* **ABOUT THIS EXERCISE**: Take the material below and reproduce, word for word, only the lines from the line with "This screenshot has width=480, height=667." through the line with "Expand the Canvas".

* **RECORDS SUPPLIED**:
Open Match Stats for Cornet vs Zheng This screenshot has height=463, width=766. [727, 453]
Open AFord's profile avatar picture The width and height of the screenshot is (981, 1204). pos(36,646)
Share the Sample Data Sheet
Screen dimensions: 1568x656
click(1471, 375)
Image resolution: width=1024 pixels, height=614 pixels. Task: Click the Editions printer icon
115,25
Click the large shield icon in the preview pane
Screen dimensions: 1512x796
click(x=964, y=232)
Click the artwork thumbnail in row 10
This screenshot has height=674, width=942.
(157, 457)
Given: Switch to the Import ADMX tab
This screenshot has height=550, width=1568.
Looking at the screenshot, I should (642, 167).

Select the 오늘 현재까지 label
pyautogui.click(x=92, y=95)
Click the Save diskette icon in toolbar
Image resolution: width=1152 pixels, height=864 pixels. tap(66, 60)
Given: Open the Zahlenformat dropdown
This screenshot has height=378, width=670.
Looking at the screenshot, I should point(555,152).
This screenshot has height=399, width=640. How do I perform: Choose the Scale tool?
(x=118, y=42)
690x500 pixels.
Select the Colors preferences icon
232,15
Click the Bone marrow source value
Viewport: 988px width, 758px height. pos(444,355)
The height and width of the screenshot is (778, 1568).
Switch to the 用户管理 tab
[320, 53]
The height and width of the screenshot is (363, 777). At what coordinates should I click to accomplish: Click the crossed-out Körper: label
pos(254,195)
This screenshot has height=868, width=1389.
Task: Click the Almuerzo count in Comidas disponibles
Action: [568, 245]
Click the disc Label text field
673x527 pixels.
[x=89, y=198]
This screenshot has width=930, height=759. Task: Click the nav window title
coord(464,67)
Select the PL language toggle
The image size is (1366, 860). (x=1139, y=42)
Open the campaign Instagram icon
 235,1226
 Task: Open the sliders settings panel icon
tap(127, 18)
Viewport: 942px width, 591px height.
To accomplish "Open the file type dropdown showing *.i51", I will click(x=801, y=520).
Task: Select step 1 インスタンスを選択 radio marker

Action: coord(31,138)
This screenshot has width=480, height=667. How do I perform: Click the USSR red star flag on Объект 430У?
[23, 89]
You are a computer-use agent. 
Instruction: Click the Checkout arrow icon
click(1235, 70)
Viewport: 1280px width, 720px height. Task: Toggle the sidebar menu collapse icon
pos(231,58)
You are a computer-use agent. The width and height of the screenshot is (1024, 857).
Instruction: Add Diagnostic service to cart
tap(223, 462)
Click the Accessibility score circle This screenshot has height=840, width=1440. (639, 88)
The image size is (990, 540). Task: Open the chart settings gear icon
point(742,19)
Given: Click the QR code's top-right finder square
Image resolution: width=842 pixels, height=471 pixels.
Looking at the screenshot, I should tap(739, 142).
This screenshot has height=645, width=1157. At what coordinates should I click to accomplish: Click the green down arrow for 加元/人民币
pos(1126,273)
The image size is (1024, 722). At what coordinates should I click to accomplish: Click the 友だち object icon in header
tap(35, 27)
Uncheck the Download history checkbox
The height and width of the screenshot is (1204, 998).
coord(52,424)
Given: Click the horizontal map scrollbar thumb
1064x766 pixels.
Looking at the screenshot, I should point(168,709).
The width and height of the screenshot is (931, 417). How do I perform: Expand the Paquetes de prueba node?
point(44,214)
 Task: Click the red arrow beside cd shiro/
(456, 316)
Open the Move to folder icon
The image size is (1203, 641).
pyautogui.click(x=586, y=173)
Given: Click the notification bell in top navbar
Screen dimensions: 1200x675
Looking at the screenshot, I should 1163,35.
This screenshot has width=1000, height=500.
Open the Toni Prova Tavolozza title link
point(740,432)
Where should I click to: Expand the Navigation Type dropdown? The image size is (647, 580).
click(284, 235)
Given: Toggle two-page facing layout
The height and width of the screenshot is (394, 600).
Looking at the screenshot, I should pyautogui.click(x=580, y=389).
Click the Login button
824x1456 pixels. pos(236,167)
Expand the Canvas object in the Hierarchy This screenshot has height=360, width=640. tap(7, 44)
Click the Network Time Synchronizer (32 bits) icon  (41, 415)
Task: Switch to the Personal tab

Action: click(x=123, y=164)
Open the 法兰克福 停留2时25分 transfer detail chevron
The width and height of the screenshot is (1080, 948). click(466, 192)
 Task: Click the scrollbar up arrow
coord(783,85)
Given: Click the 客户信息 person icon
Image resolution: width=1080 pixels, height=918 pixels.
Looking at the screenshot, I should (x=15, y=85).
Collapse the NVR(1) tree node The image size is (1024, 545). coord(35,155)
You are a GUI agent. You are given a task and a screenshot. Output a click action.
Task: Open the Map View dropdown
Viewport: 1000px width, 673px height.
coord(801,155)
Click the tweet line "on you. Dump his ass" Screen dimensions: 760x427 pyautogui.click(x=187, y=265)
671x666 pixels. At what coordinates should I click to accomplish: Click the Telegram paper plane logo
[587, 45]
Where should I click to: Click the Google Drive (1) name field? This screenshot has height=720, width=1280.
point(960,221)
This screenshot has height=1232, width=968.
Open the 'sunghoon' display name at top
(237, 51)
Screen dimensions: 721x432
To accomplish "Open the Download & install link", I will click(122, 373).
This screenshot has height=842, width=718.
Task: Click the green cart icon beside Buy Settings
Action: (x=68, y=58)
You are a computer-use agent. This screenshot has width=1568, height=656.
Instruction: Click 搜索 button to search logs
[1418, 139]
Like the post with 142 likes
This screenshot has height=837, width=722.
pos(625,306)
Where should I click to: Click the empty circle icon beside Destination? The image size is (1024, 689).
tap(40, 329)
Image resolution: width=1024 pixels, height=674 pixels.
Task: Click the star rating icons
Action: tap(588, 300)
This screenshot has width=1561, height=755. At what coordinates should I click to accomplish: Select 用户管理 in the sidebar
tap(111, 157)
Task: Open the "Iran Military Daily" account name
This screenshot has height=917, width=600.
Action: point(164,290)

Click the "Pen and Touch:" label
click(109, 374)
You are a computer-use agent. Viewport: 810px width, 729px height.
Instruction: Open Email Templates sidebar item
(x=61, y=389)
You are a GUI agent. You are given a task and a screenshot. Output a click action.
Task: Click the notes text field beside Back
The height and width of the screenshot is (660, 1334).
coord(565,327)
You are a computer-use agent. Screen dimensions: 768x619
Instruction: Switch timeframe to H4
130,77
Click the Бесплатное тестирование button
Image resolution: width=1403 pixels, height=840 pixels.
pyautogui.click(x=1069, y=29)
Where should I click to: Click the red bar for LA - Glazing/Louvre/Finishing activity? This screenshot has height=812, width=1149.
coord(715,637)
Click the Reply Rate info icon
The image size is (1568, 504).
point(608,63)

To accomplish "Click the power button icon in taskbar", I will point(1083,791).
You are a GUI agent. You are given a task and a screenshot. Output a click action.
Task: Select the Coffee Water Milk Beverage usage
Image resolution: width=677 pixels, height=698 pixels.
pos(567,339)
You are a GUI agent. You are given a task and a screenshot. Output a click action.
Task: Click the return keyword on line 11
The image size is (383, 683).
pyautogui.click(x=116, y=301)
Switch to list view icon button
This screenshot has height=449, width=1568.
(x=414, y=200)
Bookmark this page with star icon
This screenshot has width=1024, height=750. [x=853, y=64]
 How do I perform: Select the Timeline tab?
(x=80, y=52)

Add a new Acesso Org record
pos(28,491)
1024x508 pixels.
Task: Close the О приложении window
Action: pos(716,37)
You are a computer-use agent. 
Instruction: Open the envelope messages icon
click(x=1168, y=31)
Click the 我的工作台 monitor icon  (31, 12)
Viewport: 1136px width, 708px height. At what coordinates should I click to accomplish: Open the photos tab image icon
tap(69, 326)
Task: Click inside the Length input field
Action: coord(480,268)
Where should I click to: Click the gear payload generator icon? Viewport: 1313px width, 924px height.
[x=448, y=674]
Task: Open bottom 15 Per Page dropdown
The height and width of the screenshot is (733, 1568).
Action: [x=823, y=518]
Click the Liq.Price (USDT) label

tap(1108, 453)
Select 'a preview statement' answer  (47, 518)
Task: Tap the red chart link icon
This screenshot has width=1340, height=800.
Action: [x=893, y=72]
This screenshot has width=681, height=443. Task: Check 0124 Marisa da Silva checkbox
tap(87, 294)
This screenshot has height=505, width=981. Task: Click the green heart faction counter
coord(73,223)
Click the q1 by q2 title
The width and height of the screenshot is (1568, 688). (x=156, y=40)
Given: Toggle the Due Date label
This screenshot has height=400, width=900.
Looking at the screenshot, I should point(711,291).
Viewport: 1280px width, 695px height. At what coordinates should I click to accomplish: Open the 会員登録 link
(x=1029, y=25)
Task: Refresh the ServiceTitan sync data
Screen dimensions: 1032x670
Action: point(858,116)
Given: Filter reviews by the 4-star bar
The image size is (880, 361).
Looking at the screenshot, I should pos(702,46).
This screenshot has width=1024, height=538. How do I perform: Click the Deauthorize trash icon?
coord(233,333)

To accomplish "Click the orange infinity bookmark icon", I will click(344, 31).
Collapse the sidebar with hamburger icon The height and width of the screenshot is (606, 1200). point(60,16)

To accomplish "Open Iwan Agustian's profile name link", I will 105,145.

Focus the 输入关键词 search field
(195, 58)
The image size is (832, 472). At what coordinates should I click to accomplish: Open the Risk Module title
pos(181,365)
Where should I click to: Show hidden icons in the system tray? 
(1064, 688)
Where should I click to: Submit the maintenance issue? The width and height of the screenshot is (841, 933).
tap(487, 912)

* **EXERCISE ANSWER**:
This screenshot has width=480, height=667. How do I perform: Click the USSR red star flag on Объект 430У?
[23, 89]
You are a computer-use agent. 
Instruction: Click the Checkout arrow icon
click(1235, 70)
Viewport: 1280px width, 720px height. Task: Toggle the sidebar menu collapse icon
pos(231,58)
You are a computer-use agent. The width and height of the screenshot is (1024, 857).
Instruction: Add Diagnostic service to cart
tap(223, 462)
Click the Accessibility score circle This screenshot has height=840, width=1440. (639, 88)
The image size is (990, 540). Task: Open the chart settings gear icon
point(742,19)
Given: Click the QR code's top-right finder square
Image resolution: width=842 pixels, height=471 pixels.
Looking at the screenshot, I should tap(739, 142).
This screenshot has height=645, width=1157. At what coordinates should I click to accomplish: Click the green down arrow for 加元/人民币
pos(1126,273)
The image size is (1024, 722). At what coordinates should I click to accomplish: Click the 友だち object icon in header
tap(35, 27)
Uncheck the Download history checkbox
The height and width of the screenshot is (1204, 998).
coord(52,424)
Given: Click the horizontal map scrollbar thumb
1064x766 pixels.
Looking at the screenshot, I should point(168,709).
The width and height of the screenshot is (931, 417). How do I perform: Expand the Paquetes de prueba node?
point(44,214)
 Task: Click the red arrow beside cd shiro/
(456, 316)
Open the Move to folder icon
The image size is (1203, 641).
pyautogui.click(x=586, y=173)
Given: Click the notification bell in top navbar
Screen dimensions: 1200x675
Looking at the screenshot, I should 1163,35.
This screenshot has width=1000, height=500.
Open the Toni Prova Tavolozza title link
point(740,432)
Where should I click to: Expand the Navigation Type dropdown? The image size is (647, 580).
click(284, 235)
Given: Toggle two-page facing layout
The height and width of the screenshot is (394, 600).
Looking at the screenshot, I should pyautogui.click(x=580, y=389).
Click the Login button
824x1456 pixels. pos(236,167)
Expand the Canvas object in the Hierarchy This screenshot has height=360, width=640. tap(7, 44)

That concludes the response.